▶ Records from a collection
- - -

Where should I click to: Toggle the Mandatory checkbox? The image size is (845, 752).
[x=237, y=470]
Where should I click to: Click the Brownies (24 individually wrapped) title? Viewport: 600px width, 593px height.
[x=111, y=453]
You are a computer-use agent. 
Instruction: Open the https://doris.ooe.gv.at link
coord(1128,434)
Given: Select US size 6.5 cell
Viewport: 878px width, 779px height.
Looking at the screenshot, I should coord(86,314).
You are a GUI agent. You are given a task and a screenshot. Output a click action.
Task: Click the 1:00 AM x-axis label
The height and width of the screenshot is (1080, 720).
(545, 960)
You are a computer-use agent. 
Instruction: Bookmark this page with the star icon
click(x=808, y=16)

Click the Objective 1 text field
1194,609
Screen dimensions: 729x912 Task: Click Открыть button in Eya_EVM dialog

- - -

▶ Activity
Retype exactly, please, each line from the line that contains "Instruction: Open the" through the last line of the entries above, with nothing added.

▶ Response area
Instruction: Open the https://doris.ooe.gv.at link
coord(1128,434)
Given: Select US size 6.5 cell
Viewport: 878px width, 779px height.
Looking at the screenshot, I should coord(86,314).
You are a GUI agent. You are given a task and a screenshot. Output a click action.
Task: Click the 1:00 AM x-axis label
The height and width of the screenshot is (1080, 720).
(545, 960)
You are a computer-use agent. 
Instruction: Bookmark this page with the star icon
click(x=808, y=16)

Click the Objective 1 text field
1194,609
Screen dimensions: 729x912 Task: Click Открыть button in Eya_EVM dialog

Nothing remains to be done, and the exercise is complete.